Negeri Jawab Perdebatan Bintang Mahaputra buat Fahri-Fadli

Negeri Jawab Perdebatan Bintang Mahaputra buat Fahri-Fadli

Uncategorized

Jakarta

Menko Polhukam Mahfud Md menjelaskan pemberian penghargaan bintang jasa mahaputra merupakan tradisi negara yang sudah tertuang dalam UNDANG-UNDANG Nomor 20 tahun 2009. Pemberian penghargaan tanda jasa itu telah berlangsung sejak tahun 2010.

“Selama ini mantan menteri kemudian mantan ketua dan pemangku ketua lembaga negara itu selalu diusulkan sejak adanya UU No. 20 tahun 2009 tentang menyelenggarakan tanda jasa dan tanda kehormatan.

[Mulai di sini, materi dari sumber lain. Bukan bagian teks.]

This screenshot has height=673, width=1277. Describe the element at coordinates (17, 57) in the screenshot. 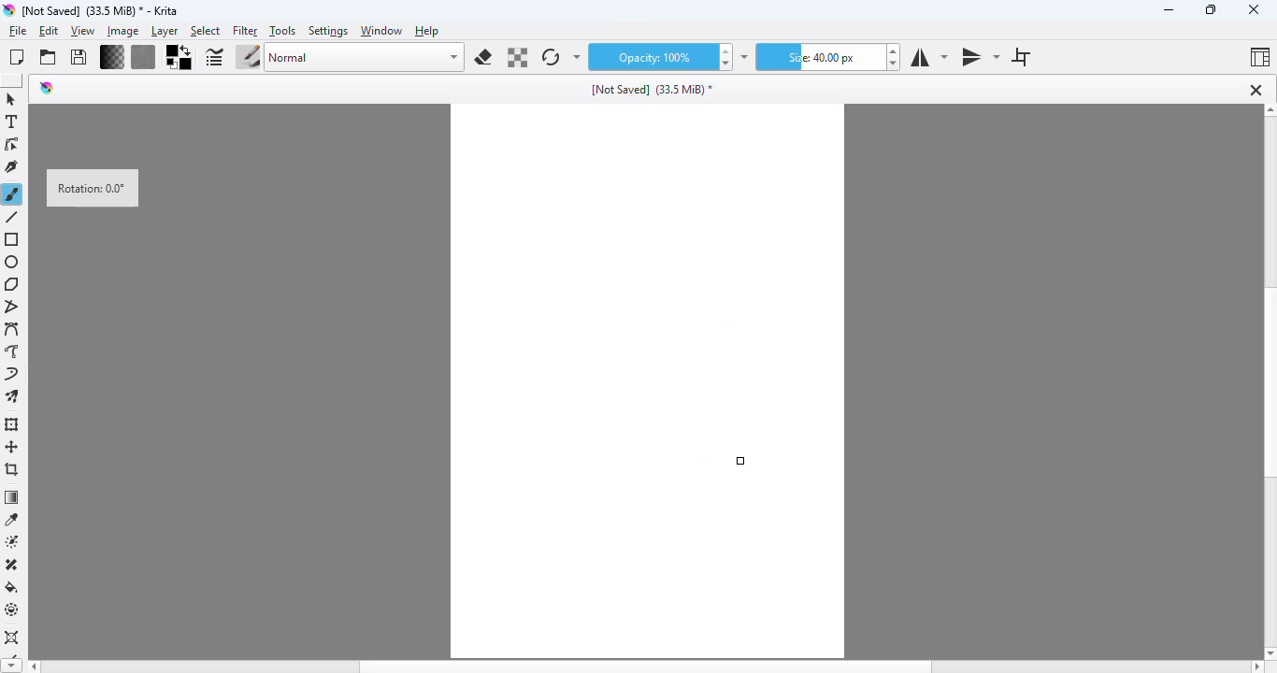

I see `create new document` at that location.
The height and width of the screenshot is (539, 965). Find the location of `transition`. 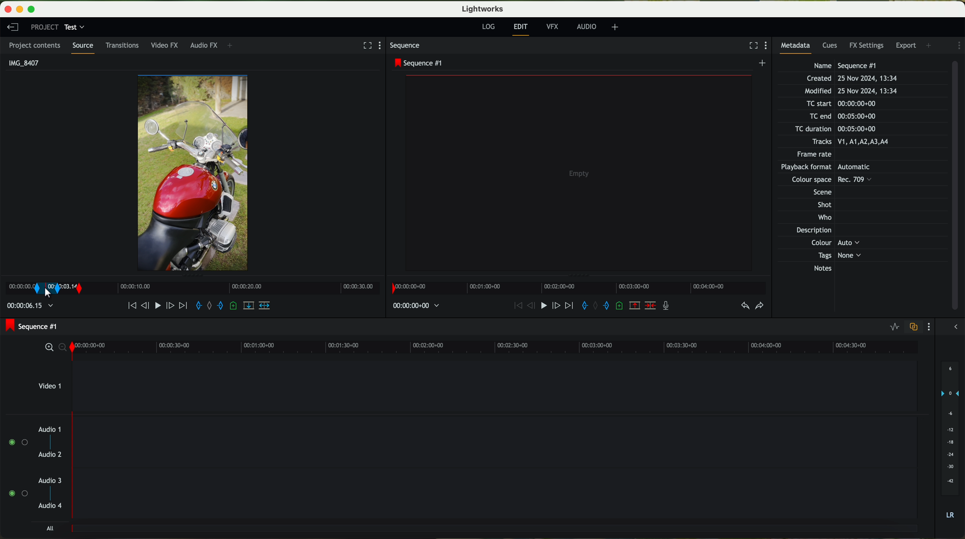

transition is located at coordinates (76, 288).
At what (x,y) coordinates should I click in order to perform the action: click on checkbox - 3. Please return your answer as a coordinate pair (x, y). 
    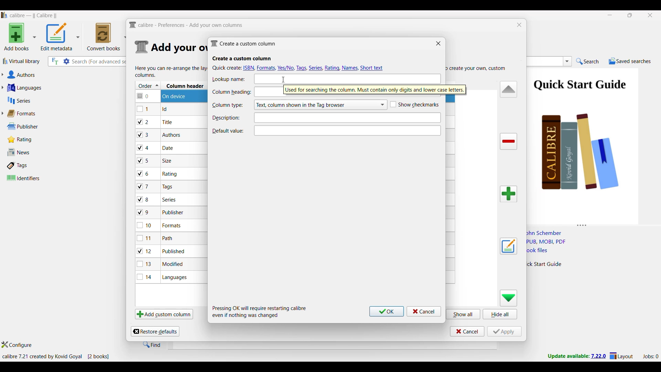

Nah UU itu dikeluarkan tarikh 2009 dan sejak tahun 2010 ditradisikan dalam acara kenegaraan bahwa pejabat dianggap berjasa, ” introduksi Mahfud dalam konferensi pers secara virtual, Kamis (13/8/2020).

Kemudian untuk calon penerimanya, prawacana Mahfud, diusulkan oleh para lembaga negara. Hal itu tertuang dalam pasal 30 UU No. 20 tahun 2009.

“Di dalam pasal 30 UU tersebut menyatakan bahwa penyambut bintang jasa itu diusulkan sebab antara lain yang mengusulkan itu lembaga negara. Nah ketika lembaga negara mengusulkan, ya kita cari syarat-syaratnya, ada syarat umum ada syarat khusus, ” ujarnya.

Begitu juga dengan Fahri Hamzah dan Fadli Zon yang saat ini tengah menjadi sorotan publik atas penghargaan itu. Mahfud menyebut keduanya diusulkan oleh lembaga negara. Mahfud menegaskan siapapun mampu diusulkan selama tidak memiliki perkara hukum.

“Yang kemarin banyak diperdebatkan itu mengapa Fahri Hamzah dan Fadli Zon itu mendapat juga bintang mahaputra. Darah, yang diletakkan oleh Dewan membuat tanda jasa dan tanda kehormatan itu adalah mereka yang diusulkan ada oleh lembaganya kalau itu pejabat negara bisa diusulkan lembaganya. Bahkan lembaga negara itu boleh mengusulkan juga orang yang tidak dari lembaganya, ” katanya.

“Semua tidak terkecuali, seluruh mantan ketua dan wakil kepala lembaga negara itu ya mendapat selama tak ada masalah norma, bahwa kemudian ada yang mendapat masalah hukum sesudah mendapat, itu disoal kemudian karena syaratnya tersebut pada saat diusulkan dan disetujui itu tidak ada masalah patokan, ” sambung Mahfud.

Pemberian penghargaan bintang jasa tersebut diserahkan Presiden Joko Widodo (Jokowi) hari ini di istana negeri. Selan Fahri dan Fadli, mutlak ada 53 orang yang mendapat bintang jasa.